You expect a cemetery to be haunted, don’t you? But in some cases, a tragedy of such great magnitude occurs that is causes a cemetery to become an even stronger focus for frequent hauntings. Such is the case with Dawson Cemetery in New Mexico.
On October 22, 1913, a huge explosion rocked the town of Dawson, New Mexico. The explosion originated more than 2 miles away in the Stag Canyon Mine No. 2, when a dynamite charge ignited the coal dust. Roughly 285 miners had gone down into the mine that morning. Only 23 men were rescued and two of the rescuers lost their lives in the process. At the time, it was the second worst mining disaster in history.
The good townspeople of Dawson spent weeks burying the dead. Row after row of graves marched up a nearby hillside, each grave marked with a simple white iron cross.
Just 10 years later, the town would be thrown into mourning yet again. In Stag Canyon Mine No. 1, an ore car jumped the tracks, once again igniting the coal dust in the mine. This time 123 men lost their lives. Only two survivors, who had been in a remote area of the mine, were able to get clear. More white crosses were added to the hillside over the ensuing weeks.

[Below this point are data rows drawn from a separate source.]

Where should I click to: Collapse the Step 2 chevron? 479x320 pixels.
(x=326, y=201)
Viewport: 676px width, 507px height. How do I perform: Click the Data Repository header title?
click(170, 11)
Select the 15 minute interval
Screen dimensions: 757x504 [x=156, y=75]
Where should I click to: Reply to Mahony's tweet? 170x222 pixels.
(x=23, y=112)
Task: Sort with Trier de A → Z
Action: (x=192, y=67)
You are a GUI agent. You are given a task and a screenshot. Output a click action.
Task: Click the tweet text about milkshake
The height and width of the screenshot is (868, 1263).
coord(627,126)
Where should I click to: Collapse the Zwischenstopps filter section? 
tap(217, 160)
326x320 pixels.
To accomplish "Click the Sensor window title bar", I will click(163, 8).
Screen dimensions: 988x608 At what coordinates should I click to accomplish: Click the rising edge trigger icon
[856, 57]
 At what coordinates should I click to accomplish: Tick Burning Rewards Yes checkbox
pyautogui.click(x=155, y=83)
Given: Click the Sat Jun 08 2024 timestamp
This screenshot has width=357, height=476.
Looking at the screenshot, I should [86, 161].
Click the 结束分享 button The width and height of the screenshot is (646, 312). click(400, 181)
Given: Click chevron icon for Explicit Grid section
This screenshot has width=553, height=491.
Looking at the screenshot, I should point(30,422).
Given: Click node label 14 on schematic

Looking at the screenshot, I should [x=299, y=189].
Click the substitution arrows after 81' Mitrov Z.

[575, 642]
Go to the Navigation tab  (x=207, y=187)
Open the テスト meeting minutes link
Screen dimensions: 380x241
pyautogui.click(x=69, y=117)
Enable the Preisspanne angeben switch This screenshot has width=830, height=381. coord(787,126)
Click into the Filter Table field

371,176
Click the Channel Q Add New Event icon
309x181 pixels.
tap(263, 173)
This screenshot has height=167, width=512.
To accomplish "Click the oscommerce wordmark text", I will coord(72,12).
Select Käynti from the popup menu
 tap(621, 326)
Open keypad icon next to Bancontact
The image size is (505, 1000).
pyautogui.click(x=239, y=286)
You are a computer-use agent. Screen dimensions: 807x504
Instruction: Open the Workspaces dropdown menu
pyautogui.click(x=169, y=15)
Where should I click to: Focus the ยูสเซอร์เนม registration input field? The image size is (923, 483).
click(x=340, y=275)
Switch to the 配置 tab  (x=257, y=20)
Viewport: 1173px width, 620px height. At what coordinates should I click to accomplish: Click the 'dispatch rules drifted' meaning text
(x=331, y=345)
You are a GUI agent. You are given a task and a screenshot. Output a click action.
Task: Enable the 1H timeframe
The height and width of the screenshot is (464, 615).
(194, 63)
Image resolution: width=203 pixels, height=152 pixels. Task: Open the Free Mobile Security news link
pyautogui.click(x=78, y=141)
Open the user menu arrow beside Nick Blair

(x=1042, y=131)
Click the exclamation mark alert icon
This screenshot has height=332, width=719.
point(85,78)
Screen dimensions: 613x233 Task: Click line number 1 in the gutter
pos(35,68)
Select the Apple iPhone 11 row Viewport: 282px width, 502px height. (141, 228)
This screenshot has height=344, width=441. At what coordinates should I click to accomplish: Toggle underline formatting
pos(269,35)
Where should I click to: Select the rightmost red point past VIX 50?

In 1950, the town of Dawson was abandoned when the Phelps Dodge Corporation closed the mines and the town was plowed under. In fact, the site was totally forgotten until 1991, when two brothers, on a metal detecting mission, stumbled on the abandoned cemetery. The town site has been turned back into a private ranch and, except for the cemetery, almost nothing remains in the area to show that more than 32 million tons of coal were removed from the earth here and that Dawson was one of the largest towns in New Mexico in the 1920s. Thanks to the efforts of one of the brothers, Dale Christian, the Office of Cultural Affairs placed Dawson Cemetery on the National Register of Historic Places on April 9, 1992.
Today, locals and visitors to the cemetery frequently see spectral lights and misty apparitions coming down from the top of the hill and wandering among the graves. The locals say that the lights are the headlamps of the miner’s helmets. The Southwest Ghost Hunters Association has captured unusual EM readings in the cemetery, but found nothing conclusive.